St Paul’s Church (Paulskirche)
St. Paul’s Church has a significant symbol of Germany’s democracy. It began as a Lutheran church in 1789. In 1848 St. Paul’s Church became the first place a democratically elected parliament was held in Germany. Within the church is where the basis of the German constitution was created. After implementing the constitution, the church returned to its religious services. It is known as the birthplace of German democracy.
Today, St. Paul’s is no longer used as a church but a venue for various events.
Church Of the Teutonic Order (Deutschodenkirche)

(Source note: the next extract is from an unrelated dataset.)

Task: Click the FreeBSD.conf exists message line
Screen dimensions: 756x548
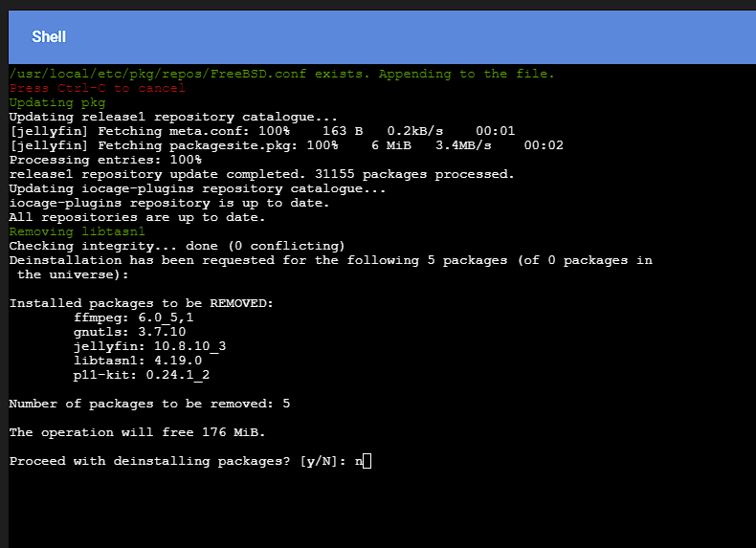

Once you cross over the Iron Bridge into Sachsenhausen, you will see the Baroque-style Church of the Teutonic Order, built between 1709-1715.
Kaiser Friedrich II gifted this estate to Kuno von Munzenburg in 1221 and dedicated the church to Mary in 1309. In 1944 the church was destroyed in the bombing raids of WWII but later rebuilt in 1963-1965.
The interior has lovely stained-glass windows, a remarkable sculptured organ, and frescos featured throughout the church.
Church of the Three Kings (Dreikönigskirche)
The Three Kings Church is one the largest Protestant parish in Frankfurt, with approximately 6,200 members. It is situated directly on the banks of the River Main. Many believe the church to be older than what is documented. The precursor of this neo-Gothic church was consecrated in 1340.
The original chapel was built, donated by Heile Dymar to the hospital, and dedicated in 1340. In 1525 this church became the first church in Frankfurt to have exclusively reformed preachers.
RESTAURANTS and CAFES
Because we were pet-sitting for three weeks in Frankfurt, we ate most of our meals at home. However, when we were sightseeing, we did stop at a few great options in the city.
- Coa Wok & Bowls – (located Frankfurt Mall) (food) Although it is considered fast food, I thought the Asian bowls were delicious.
- Four Corner Irish Pub – If you are walking on Zeil Street, stop and enjoy a delicious hamburger and tasty beer for lunch.
- Falafel & Mehr – hungry for some Middle Eastern food, this is a great place to grab a bite to eat, serving falafel sandwiches and hummus.
- Mai Tai Restaurant – located in Bad Homburg, is where you will find excellent Thai dishes.